“Break
Through The Terror Barrier and Set Yourself Free”
Editorial by Robert Kirwan
It is with sadness that I must admit that for the
first twenty-two years of my life here on Planet Earth I
was held back from so many wonderful experiences by what
is often referred to as the ‘Terror Barrier’.
The
first time I can recall coming face-to-face with the
‘Terror Barrier’ was when I was about ten years old.
I was with a group of friends and we were playing on the
side of a hill on the outskirts of Lively. There was a
cave with an opening that was just barely wide enough to
squeeze through. You had to put your arms in first and
then wiggle through the four foot tunnel. One by one my
friends all went into the cave. Some of them
encountering great difficulty and needing to be pulled
and pushed to get to the other side. When it was my
turn, I faced the opening and there it was! ‘The
Terror Barrier’.
My
friends were all encouraging me to come through, but no
matter what they said, I will never forget the terror
that gripped my mind and body as I looked at the small
opening. The coaxing did absolutely no good. There was
no way I was going to crawl into the hole.
That
day I lost out on the thrill and excitement that my
friends shared as they sat in the cave and enjoyed some
bantering and unique exploration opportunities. I also
lost a little bit of self-respect.
There
were many other times in my life up to the age of
twenty-two when I came face-to-face with the ‘Terror
Barrier’. There was the time when I was so afraid of
rejection that I didn’t ask my wife, who was sixteen
at the time I met her in Creighton, to attend the annual
Spring Bowling banquet with me. I still remember
attending the banquet alone and hating myself when she
too showed up at the event by herself. We spent a lot of
time together at that dance and only later, when I
finally had the courage to ask her to go out with me did
I discover that she had turned down four other boys,
telling them that she was already going to the banquet
with someone else, all the while waiting in hope for me
to ask her to be my date. I still kick myself for not
being able to break through the ‘Terror Barrier’ and
ask her to that banquet. I actually had nothing to fear,
but I still could not get past the barrier.
I was
imprisoned by my own fears and lack of self confidence
until the day I graduated from university. I can still
remember vividly the feeling that came over me as I
vowed that I would never again allow the ‘Terror
Barrier’ to keep me from enjoying all of the
possibilities that lay ahead in my life. I promised
myself on that very day that no matter how great the
challenge, I would never again back down in fear. I
would take on anything and everything that came in my
way.
For
twenty-two years I had stepped back from anything and
everything I truly feared. When I looked at my diploma
on graduation day, I said “no more” and I have been
free ever since.
If
you think hard enough, you may recall times when you
have come face to face with the’ Terror Barrier’.

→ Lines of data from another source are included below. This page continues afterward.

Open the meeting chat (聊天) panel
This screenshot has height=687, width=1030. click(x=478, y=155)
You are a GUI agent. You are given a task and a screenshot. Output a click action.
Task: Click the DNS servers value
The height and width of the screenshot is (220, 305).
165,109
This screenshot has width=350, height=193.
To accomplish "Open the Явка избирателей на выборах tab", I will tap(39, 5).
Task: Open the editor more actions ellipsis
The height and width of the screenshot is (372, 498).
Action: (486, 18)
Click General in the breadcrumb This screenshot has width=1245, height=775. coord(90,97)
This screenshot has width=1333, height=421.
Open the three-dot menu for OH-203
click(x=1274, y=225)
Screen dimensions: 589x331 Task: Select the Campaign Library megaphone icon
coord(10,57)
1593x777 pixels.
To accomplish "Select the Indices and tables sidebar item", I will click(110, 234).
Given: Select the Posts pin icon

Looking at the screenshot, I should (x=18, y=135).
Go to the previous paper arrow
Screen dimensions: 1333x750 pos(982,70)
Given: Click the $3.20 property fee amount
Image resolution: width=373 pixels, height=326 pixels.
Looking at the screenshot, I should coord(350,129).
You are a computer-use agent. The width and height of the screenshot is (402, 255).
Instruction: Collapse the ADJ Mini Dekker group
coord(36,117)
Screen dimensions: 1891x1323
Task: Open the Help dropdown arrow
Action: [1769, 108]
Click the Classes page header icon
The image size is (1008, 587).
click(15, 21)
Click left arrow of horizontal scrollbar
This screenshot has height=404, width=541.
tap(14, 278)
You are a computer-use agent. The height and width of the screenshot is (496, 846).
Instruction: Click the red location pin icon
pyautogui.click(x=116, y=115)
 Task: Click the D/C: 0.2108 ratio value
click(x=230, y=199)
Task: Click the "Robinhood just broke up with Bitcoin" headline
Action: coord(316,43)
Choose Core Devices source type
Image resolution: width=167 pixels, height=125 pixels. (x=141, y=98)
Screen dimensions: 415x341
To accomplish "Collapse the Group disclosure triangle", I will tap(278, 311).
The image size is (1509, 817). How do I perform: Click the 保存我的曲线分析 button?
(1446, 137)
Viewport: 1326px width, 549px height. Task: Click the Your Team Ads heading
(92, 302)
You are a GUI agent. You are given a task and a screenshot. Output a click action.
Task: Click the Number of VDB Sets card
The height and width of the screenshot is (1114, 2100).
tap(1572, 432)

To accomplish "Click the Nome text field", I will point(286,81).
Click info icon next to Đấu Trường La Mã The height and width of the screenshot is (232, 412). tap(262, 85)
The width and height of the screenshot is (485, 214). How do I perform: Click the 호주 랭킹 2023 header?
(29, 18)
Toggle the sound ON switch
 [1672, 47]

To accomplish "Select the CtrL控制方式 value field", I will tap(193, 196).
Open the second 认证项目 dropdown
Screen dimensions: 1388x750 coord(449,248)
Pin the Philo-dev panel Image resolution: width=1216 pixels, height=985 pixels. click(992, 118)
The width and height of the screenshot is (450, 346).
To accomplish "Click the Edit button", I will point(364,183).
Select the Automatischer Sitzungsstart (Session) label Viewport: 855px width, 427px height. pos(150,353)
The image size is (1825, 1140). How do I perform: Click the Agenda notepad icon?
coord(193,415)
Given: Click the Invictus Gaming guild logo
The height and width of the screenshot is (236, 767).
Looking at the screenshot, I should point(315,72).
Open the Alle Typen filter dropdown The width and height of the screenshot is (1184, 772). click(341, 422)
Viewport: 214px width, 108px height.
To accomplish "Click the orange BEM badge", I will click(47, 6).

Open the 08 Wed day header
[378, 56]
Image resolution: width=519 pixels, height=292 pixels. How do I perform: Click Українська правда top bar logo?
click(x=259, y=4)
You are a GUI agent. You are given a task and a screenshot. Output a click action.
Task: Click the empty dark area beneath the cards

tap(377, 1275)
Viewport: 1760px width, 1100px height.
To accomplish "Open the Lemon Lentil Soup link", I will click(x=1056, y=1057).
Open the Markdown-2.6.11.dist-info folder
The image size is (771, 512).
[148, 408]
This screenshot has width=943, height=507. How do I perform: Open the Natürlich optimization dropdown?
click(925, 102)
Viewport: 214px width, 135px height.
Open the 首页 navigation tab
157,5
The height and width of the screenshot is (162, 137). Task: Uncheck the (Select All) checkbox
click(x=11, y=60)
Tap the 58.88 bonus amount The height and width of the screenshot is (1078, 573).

You either stepped through it to freedom or back into
bondage, imprisoned by your own fears.
The
Terror Barrier comes up in front of us every time we
attempt to make a major move in life, especially when it
is into an area we have never traveled before. You
can’t escape it. There is always the fear of the
unknown, or worse, the fear of rejection or failure. I
have spoken with countless people, young and old, who
come right up to that barrier wanting to go ahead but
not being able to. These were people who could have
succeeded and wanted to go forward, but didn’t, and
lived to regret their decision.
I
like to think that these weekly editorials will help
some of my readers break through the ‘Terror
Barriers’ that they come up against in their life.
When you finally summon up all of your strength and make
a decision to “go for it”, most often you discover
that the barrier was nothing more than an illusion;
something that you built up in your own mind; something
that really wasn’t that bad after all. The next time
it happens, just say to yourself, “No more” and set
yourself free.
Have
a good week!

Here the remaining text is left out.